Я хорошо знал, что славная Тереза Анжелика Обри была забыта ещё при жизни весьма основательно, а впоследствии уже настолько, что целых сто лет даже историки, специально занимавшиеся изучением «великой» революции и в частности культа разума, почти все были убеждены, что знаменитую революционную Богиню изображала m-me Maillard, балетный кумир тех дней, пока не догадались заглянуть в уцелевшие газеты от 11 ноября 1793 года. Но я как-то не подумал об этом хорошенько, да отчасти и был прав: ведь всё-таки теперь имя Терезы Анжелики Обри должно быть в каждом новом учебнике. Мне всё- таки представлялось, несмотря на все мои горестные мысли о ней, что по крайней мере хоть на кладбище- то её могила есть нечто и всем ведома. Поэтому отчасти была простительна наивность, с которой я обратился к первому встречному: где могила Богини Разума? Однако встречный посмотрел на меня как на помешанного:
— Богиня Разума? Что это такое?
Я пояснил. Но встречный развел руками и резонно посоветовал мне обратиться лучше в кладбищенскую контору.
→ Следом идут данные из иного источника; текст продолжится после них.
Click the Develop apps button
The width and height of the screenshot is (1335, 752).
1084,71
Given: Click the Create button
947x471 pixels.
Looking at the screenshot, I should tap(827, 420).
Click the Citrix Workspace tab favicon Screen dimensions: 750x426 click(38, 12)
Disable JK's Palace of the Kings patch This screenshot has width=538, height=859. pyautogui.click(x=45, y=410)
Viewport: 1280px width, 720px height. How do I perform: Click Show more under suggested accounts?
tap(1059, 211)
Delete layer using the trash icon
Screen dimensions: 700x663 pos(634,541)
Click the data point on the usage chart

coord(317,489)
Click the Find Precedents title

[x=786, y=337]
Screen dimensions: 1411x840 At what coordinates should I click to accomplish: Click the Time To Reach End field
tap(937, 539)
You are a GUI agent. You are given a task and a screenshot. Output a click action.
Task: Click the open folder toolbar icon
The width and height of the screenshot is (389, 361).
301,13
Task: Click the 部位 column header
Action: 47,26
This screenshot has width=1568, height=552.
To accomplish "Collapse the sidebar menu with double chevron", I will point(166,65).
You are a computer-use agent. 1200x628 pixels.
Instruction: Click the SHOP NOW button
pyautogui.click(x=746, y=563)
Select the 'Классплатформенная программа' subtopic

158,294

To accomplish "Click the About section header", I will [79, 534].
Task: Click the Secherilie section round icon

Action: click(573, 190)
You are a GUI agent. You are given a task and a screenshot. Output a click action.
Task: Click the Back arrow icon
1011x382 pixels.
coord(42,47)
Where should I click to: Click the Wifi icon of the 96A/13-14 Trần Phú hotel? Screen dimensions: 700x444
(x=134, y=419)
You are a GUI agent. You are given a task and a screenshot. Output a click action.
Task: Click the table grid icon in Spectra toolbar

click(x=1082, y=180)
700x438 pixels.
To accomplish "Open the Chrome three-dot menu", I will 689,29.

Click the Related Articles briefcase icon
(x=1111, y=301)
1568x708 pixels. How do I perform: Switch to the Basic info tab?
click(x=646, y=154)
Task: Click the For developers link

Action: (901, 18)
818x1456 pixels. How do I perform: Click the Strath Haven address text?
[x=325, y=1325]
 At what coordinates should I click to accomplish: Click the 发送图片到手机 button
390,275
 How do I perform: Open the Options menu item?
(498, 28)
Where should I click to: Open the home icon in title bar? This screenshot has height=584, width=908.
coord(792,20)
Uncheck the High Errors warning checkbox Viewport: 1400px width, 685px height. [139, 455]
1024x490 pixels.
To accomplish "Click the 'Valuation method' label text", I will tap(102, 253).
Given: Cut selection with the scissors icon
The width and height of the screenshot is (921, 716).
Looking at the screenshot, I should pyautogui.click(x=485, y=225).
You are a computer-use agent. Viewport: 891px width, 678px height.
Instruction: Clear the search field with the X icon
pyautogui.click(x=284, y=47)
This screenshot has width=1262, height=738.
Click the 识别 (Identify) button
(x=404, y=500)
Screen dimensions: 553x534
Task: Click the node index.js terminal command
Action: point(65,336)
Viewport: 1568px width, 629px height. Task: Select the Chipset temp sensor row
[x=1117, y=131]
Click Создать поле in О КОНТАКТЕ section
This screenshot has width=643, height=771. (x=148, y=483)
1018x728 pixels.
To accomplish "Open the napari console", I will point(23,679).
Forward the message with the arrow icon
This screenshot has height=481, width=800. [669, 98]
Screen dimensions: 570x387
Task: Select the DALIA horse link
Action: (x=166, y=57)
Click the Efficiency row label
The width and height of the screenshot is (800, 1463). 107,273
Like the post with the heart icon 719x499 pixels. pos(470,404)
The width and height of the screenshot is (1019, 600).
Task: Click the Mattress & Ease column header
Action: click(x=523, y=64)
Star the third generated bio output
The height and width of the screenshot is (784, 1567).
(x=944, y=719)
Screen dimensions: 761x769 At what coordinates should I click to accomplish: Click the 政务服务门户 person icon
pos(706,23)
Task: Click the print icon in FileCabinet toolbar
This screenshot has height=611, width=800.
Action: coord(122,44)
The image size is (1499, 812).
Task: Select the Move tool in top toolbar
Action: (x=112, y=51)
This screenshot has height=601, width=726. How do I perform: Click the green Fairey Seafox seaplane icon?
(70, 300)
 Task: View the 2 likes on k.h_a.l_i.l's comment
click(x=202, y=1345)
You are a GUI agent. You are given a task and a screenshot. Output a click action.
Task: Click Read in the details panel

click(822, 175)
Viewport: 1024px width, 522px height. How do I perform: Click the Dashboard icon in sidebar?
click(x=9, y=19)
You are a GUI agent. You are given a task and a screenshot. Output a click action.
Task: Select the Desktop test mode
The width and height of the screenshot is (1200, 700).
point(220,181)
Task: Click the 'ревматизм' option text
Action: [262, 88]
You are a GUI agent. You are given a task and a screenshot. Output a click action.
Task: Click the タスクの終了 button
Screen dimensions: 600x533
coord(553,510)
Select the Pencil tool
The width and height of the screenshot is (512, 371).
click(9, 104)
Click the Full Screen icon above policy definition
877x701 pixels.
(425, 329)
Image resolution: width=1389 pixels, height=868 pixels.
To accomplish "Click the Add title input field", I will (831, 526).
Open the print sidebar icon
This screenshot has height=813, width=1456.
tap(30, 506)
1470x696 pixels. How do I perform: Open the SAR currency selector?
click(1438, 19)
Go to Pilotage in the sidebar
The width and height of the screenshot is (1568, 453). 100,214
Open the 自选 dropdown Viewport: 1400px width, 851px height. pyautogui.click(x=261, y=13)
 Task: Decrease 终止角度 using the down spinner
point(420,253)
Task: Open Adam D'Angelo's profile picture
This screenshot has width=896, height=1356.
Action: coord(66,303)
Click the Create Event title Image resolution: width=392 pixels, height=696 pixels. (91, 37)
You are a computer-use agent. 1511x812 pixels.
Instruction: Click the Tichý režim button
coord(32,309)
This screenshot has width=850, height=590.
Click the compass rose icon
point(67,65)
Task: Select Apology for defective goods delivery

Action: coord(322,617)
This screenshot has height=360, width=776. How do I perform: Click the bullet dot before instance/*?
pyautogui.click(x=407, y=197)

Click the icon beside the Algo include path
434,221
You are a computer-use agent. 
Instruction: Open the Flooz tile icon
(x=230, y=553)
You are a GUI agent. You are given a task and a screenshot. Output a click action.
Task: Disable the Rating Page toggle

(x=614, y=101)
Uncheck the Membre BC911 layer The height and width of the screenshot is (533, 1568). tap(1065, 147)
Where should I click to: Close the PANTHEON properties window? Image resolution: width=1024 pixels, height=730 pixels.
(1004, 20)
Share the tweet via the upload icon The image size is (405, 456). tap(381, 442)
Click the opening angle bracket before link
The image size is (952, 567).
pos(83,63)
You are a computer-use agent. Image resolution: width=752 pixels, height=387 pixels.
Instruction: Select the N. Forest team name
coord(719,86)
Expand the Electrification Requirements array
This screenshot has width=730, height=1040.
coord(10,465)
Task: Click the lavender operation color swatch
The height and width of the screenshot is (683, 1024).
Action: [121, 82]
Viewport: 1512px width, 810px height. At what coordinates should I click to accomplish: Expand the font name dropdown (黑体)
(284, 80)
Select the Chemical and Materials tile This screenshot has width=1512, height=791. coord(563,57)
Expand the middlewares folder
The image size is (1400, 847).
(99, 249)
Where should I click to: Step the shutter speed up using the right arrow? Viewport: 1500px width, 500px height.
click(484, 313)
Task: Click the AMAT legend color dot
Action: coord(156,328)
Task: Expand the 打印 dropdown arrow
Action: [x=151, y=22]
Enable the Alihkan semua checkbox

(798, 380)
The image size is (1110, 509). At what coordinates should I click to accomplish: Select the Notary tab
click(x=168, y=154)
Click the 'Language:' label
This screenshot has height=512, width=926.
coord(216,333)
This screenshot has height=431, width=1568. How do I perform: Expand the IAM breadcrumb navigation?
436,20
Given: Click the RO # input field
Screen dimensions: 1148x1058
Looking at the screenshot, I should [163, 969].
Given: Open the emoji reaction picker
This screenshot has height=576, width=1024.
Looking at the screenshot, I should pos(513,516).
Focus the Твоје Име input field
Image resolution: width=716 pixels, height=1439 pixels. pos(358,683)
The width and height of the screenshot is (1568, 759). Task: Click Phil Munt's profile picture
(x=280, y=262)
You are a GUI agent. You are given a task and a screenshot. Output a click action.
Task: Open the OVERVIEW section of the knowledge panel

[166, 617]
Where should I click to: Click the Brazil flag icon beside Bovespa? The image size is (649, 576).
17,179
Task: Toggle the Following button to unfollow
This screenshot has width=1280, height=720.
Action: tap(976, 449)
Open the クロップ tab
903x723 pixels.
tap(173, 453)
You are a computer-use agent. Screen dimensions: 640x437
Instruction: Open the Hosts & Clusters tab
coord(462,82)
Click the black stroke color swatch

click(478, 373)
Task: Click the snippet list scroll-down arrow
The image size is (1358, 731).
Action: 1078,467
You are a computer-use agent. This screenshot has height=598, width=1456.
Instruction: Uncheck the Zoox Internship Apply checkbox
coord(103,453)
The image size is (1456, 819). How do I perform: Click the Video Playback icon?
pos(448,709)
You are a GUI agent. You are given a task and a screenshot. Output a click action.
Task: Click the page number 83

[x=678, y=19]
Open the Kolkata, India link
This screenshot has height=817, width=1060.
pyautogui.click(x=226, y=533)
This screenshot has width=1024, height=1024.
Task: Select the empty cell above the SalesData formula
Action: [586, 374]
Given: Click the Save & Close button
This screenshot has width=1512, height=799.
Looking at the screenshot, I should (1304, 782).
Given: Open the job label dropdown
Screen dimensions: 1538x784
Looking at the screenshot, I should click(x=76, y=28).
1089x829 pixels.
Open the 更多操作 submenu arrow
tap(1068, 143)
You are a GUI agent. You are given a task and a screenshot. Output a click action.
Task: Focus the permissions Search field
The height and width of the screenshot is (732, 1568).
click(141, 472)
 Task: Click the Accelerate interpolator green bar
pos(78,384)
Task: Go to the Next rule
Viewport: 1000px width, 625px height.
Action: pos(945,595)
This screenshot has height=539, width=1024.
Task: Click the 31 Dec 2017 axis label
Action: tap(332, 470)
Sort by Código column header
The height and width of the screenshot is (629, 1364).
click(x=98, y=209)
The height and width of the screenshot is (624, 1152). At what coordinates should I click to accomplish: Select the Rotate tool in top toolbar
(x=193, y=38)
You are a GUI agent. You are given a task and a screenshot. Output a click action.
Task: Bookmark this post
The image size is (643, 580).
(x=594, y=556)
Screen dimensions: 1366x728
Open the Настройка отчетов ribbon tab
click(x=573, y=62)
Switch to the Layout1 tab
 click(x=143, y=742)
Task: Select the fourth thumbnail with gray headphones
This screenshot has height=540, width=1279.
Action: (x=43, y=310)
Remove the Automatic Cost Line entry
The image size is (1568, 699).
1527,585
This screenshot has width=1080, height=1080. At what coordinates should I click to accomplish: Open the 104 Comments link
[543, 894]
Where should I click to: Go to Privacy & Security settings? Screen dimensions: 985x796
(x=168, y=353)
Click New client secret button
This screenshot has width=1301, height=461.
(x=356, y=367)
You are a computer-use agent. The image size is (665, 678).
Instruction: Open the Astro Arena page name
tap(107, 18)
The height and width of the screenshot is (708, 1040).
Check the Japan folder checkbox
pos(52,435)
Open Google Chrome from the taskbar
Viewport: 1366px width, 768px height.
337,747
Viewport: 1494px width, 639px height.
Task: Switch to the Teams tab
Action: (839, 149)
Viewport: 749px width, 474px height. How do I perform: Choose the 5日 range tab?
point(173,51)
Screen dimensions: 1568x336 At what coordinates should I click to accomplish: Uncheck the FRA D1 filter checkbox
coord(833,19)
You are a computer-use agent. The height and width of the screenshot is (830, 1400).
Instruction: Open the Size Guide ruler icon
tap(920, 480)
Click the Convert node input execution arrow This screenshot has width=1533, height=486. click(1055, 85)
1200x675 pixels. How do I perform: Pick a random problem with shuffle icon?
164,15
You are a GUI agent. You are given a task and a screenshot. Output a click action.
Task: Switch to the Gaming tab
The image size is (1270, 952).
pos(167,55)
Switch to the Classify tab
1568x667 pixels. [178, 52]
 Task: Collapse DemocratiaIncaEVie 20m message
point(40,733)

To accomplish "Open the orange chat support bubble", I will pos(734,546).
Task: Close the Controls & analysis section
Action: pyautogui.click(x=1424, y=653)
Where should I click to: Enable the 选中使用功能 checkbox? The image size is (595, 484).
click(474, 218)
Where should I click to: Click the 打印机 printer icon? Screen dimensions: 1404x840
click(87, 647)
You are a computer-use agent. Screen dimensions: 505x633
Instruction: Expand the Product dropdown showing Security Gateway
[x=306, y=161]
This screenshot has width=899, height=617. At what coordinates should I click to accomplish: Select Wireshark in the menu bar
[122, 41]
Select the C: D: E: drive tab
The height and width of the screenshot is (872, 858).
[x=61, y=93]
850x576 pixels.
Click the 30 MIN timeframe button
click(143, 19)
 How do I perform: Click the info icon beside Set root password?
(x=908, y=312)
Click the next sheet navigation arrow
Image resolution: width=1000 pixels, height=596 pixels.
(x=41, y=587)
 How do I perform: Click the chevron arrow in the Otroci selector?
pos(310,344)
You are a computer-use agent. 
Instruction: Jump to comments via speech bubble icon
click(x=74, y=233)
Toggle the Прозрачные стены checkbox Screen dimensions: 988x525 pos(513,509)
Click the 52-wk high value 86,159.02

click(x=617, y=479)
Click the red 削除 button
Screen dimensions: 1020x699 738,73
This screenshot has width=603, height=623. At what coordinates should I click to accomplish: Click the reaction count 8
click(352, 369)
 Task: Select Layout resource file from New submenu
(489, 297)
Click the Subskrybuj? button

Тогда я ещё увереннее направился в контору. Каково же было моё удивление, когда и в конторе мне ответили на мой вопрос вопросом же:
— Это ваша родственница, г-жа Обри? Но совсем нет, — сказал я, опешив.
— Она давно погребена?
— В январе 1829 года.
И тогда на меня выпучили глаза:
Помилуйте, да вы смеётесь! Можем ли мы знать всех погребённых здесь сто лет тому назад!
— Но неужели никто не посещает эту могилу, и я первый справляюсь о ней у вас?